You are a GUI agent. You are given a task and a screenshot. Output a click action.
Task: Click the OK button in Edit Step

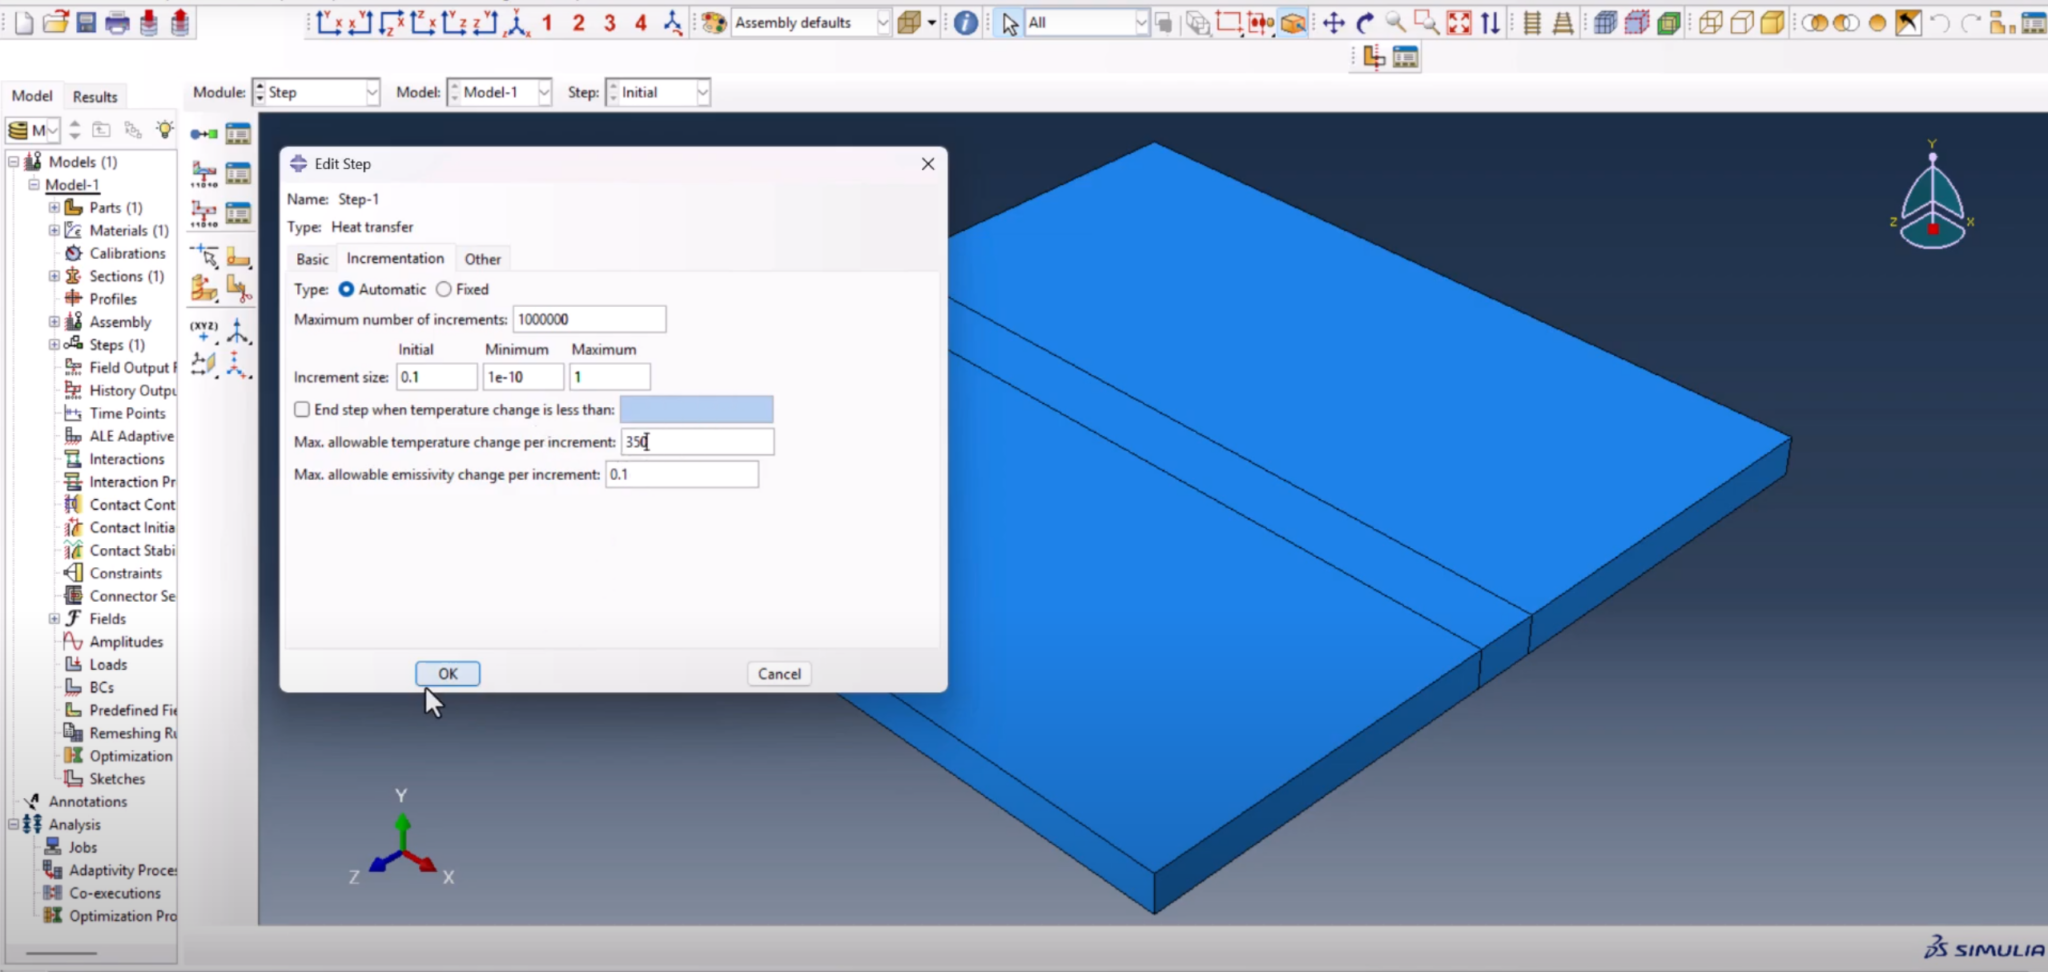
...
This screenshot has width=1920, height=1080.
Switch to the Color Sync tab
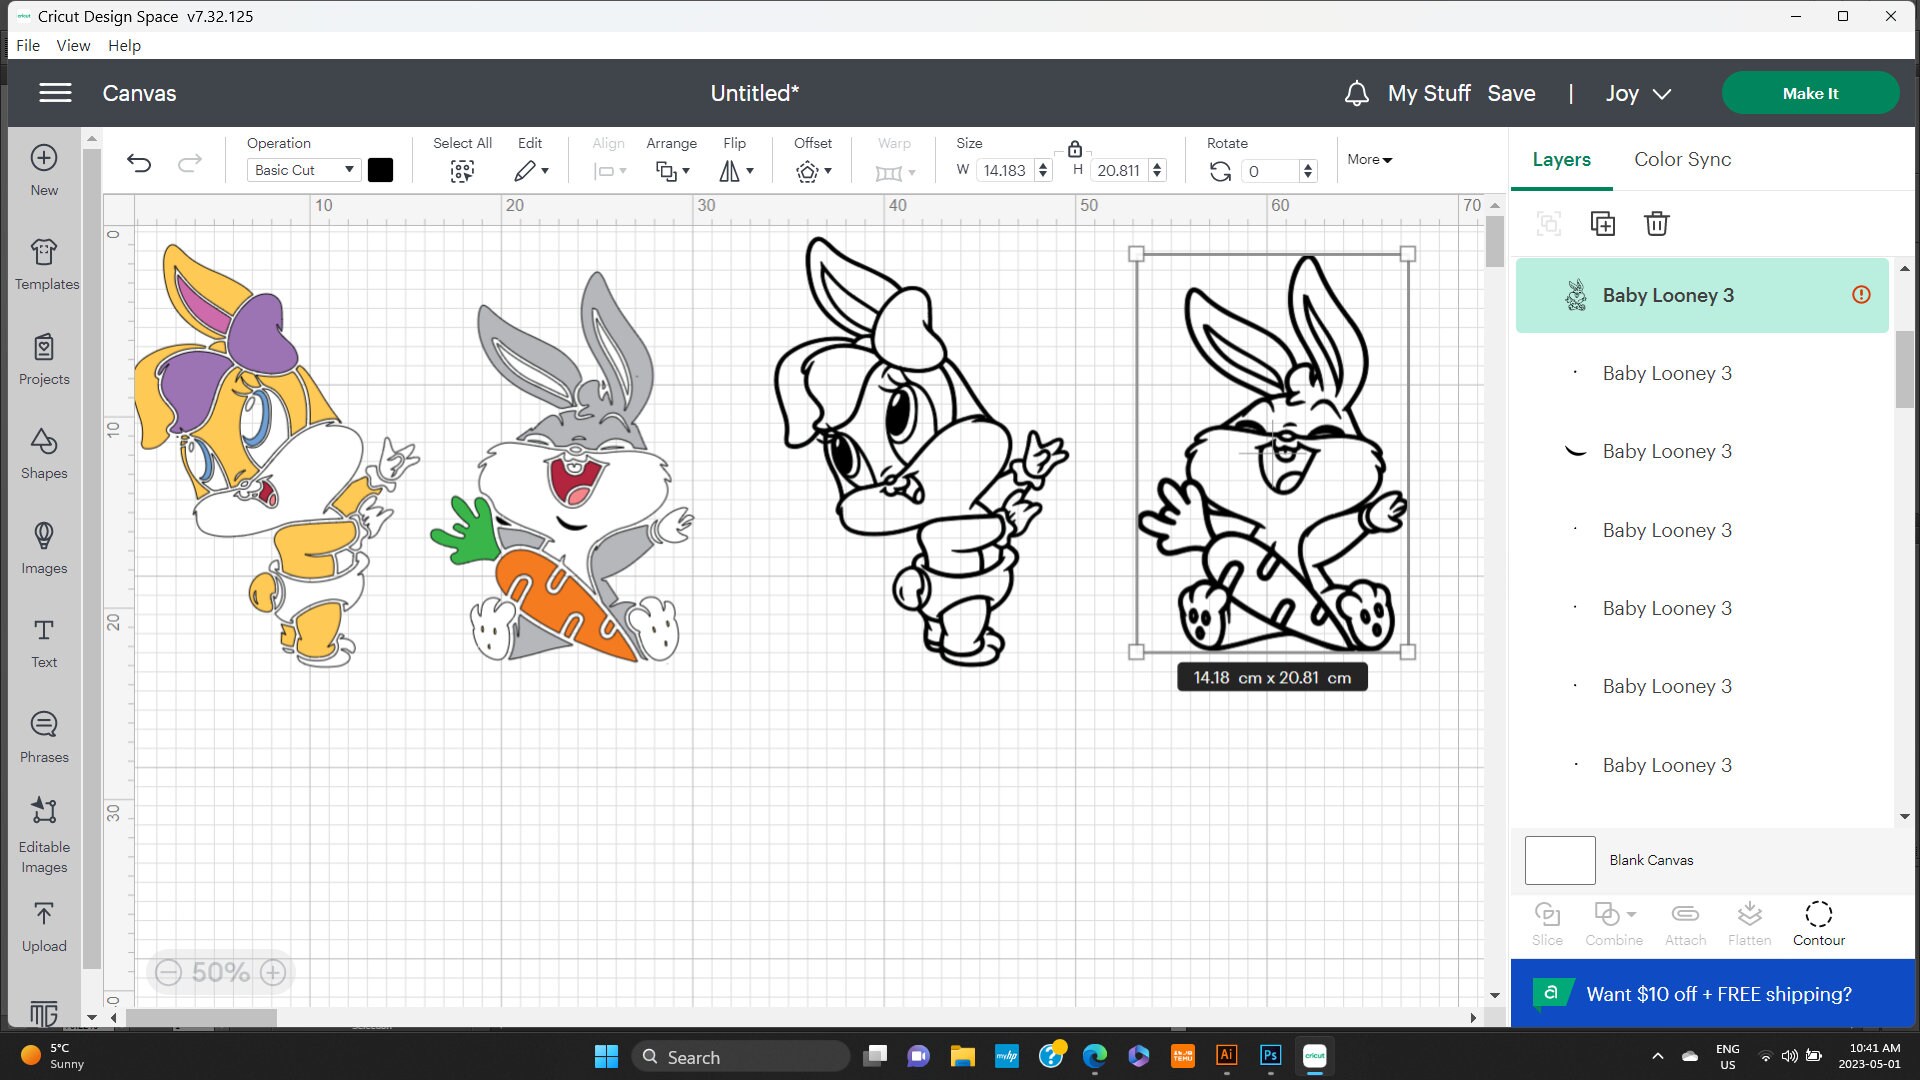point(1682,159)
==
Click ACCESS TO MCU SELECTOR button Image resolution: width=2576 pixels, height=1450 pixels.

Exercise brief: Search the listing above for the string "height" and copy each line that has it.

Result of this task:
This screenshot has width=1920, height=1080.
Click ACCESS TO MCU SELECTOR button Image resolution: width=2576 pixels, height=1450 pixels.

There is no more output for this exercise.